Como se sabe, era el conde de Tiraña mal conde y peor hombre. No contento con tener sometido a todo el Valle del Nalón a su despótico dominio, le gustaba ensañarse con la gente, aunque fuera esta gente de religión. Así se cuenta de él que llegó a matar a un cura, ante el mismo altar donde estaba dando misa, por no haber esperado para comenzarla a que llegara de caza.
No contento con su maldad natural, el conde era, asimismo, algo fauto y hacía ostentaciones ridículas, por el moro afán de recalcar su poder y de puro presuntuoso que llegaba a ser. Una de estas fatuidades se le ocurrió a lo tonto, como la mayoría de ellas, una mañana cualquiera de esas que andaba ocioso, y consistió en ponerle a una de sus novillas un rico collar del que colgaba un cencerro de oro. Pensando, seguramente, que todo el mundo podría distinguir a lo largo de todo el valle el delicado y prístino sonido de su esquila, mando que saliera el ganado, como siempre, a apacentarlo por las laderas de Peña Mayor.
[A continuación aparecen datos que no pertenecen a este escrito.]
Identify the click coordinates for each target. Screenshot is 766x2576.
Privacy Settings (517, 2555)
Así lo hicieron los pastores y llevaron las vacas a las praderías habituales. Sin embargo, una de las novillas, precisamente la que llevaba el cencerro de oro, se despistó del resto y fue a caer en el pozo de Funeres. Enterados los pastores por los angustiosos mugidos de la novilla, corrieron a avisar al conde para ver que tenían que hacer, pues el pozo era hondo y de él se decían muchas maldades. El conde, que no estaba para supersticiones de siervos y no tenía intención de perder su cencerro de oro, ordenó que bajara al instante alguien a sacar la esquila y, faltaría más, la novilla.
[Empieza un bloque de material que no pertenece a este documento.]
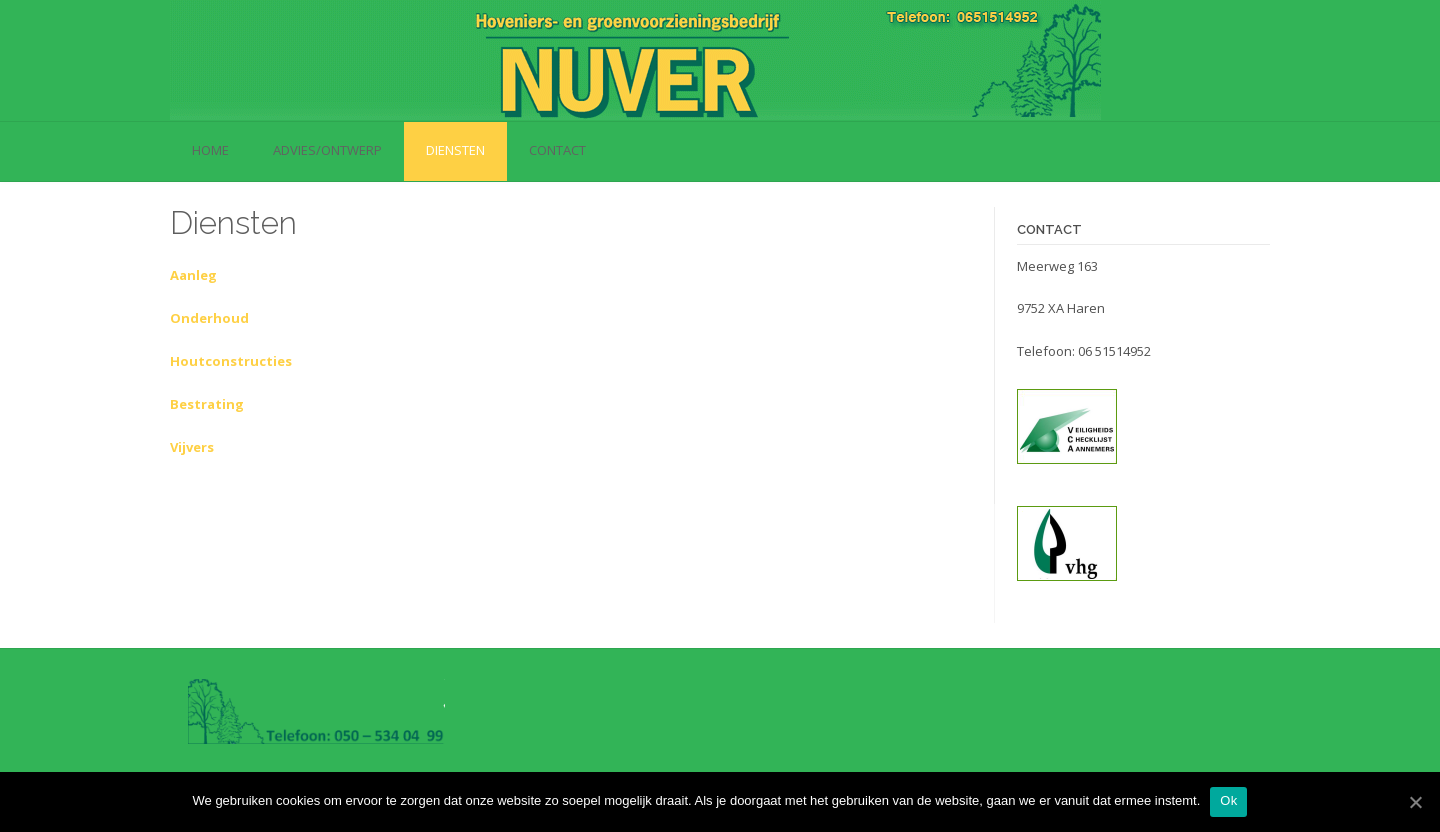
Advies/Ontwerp (327, 150)
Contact (557, 150)
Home (210, 150)
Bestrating (207, 404)
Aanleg (193, 275)
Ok (1228, 800)
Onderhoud (209, 318)
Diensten (455, 150)
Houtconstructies (231, 361)
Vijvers (192, 447)
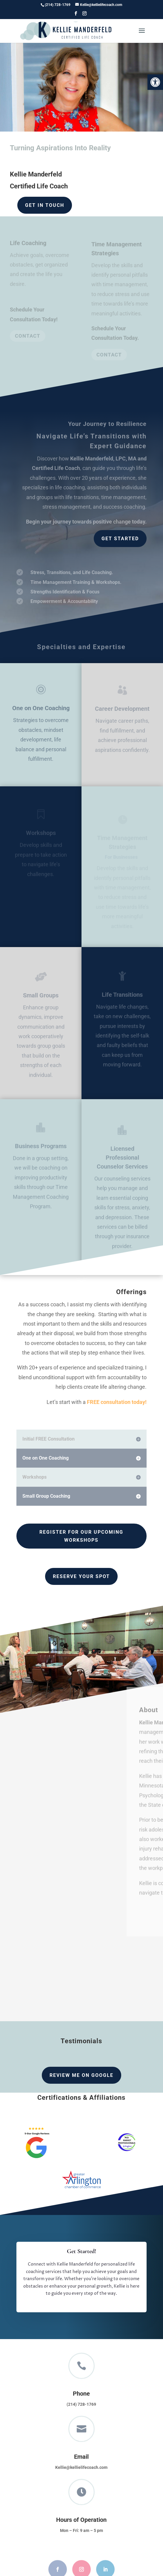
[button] (155, 82)
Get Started (120, 538)
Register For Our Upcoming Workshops (81, 1536)
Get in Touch (44, 205)
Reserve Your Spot (81, 1576)
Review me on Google (81, 2075)
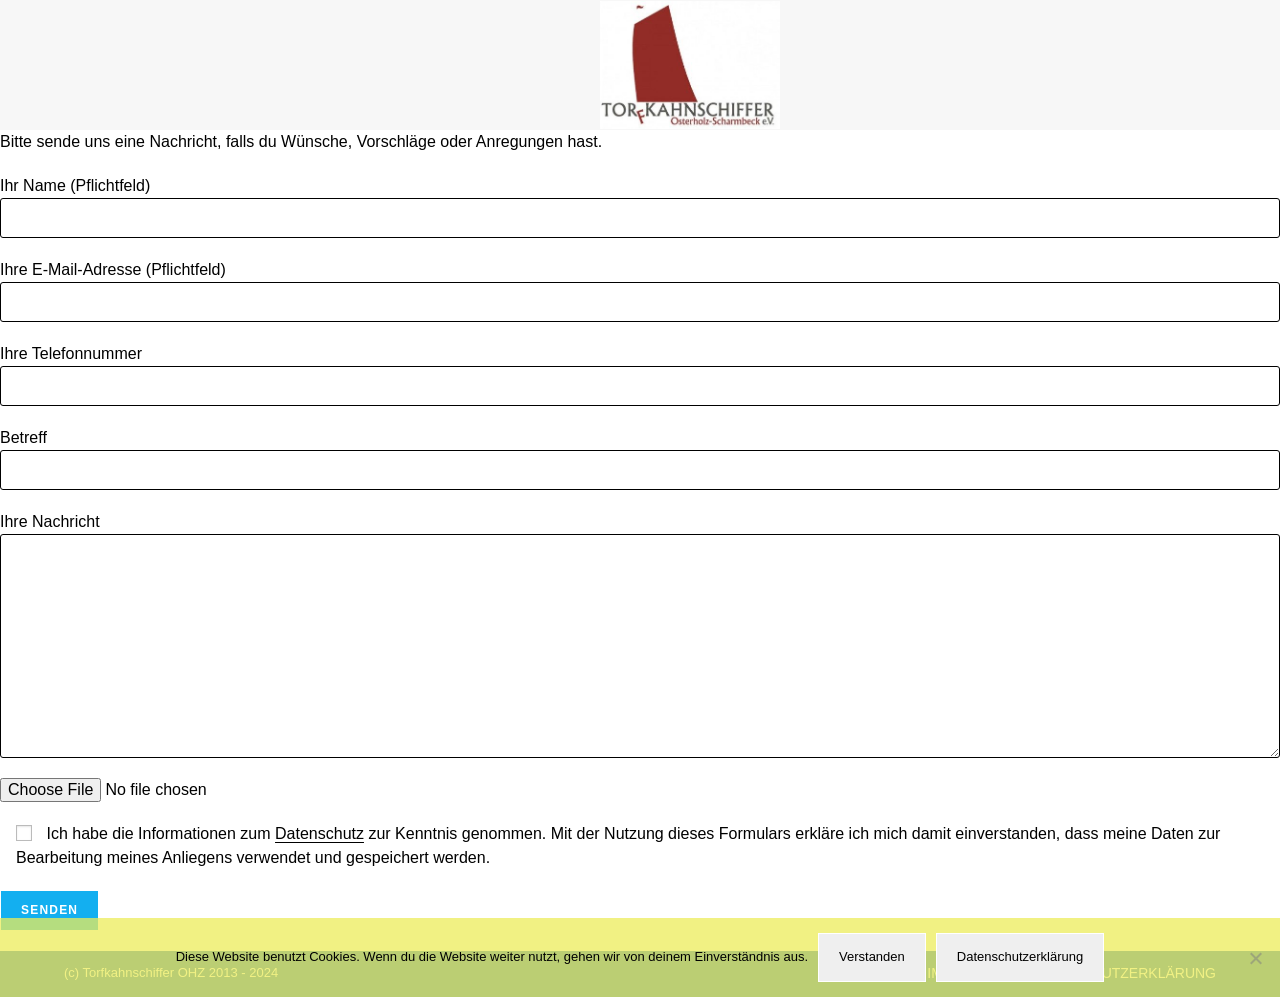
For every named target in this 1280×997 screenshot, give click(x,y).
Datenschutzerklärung (1020, 956)
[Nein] (1255, 958)
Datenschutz (319, 833)
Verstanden (872, 956)
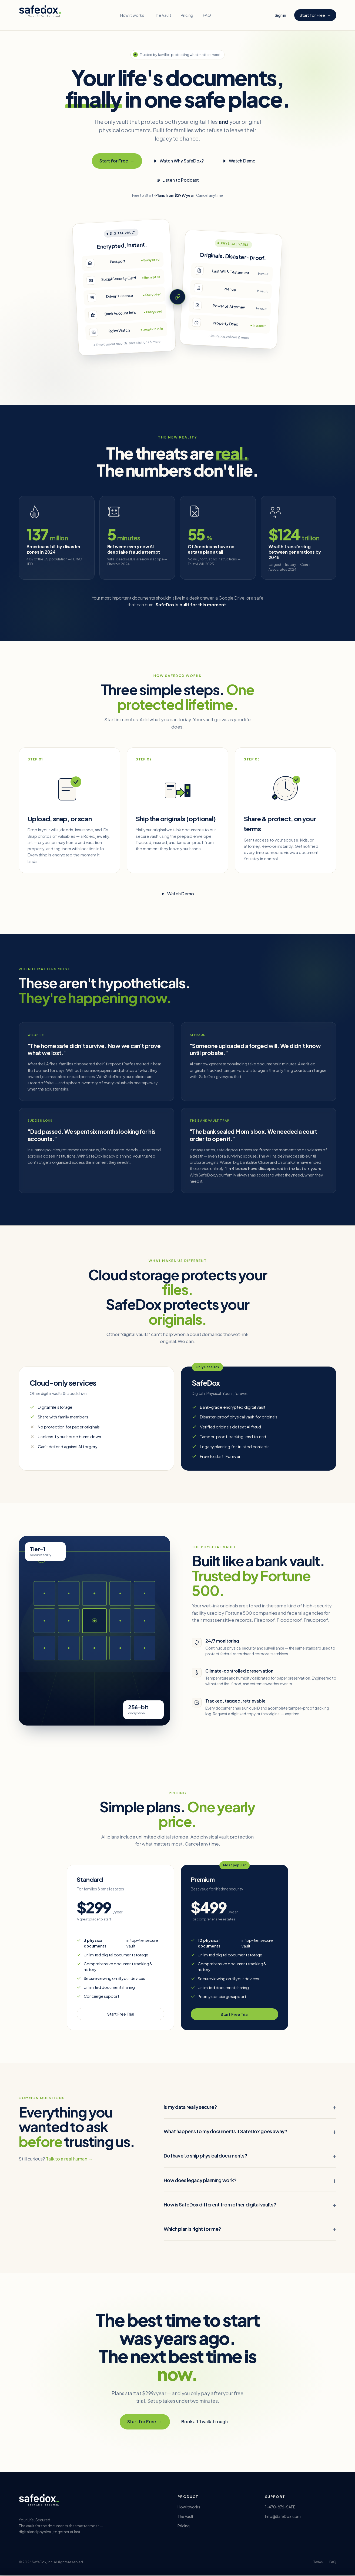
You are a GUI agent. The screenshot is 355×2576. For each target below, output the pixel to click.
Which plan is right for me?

Le tocó a un joven pastor, el más audaz, habitualmente, en todas las labores. Amarraron las cuerdas a las rocas vecinas y, ayudado por sus compañeros, comenzó a bajar el pastor por el pozo aquel, que parecía de nunca acabar. Cuando al final llego al fondo, el pastor examinó las heridas de la novilla y, viendo que ya no se podía hacer nada por ella, le quito el cencerro de oro y dio señal para que le subieran. Empezaron a subirle y, cuando ya estaba casi fuera, oyeron todos la voz del pastor.
– Soltáime pa baxo, que mordiéronme tantes culiebres, sapos y gafures, que traigo tanto veneno como pa envenenar a tous los de Tiraña.
El conde, que estaba allí viendo el rescate, sin dudarlo un momento, mandó al pastor que tirase el cencerro de oro por encima suyo, para salvarla, y, a continuación, con total tranquilidad, ordenó que soltaran al pobre pastor en el pozo, del cual nunca salió.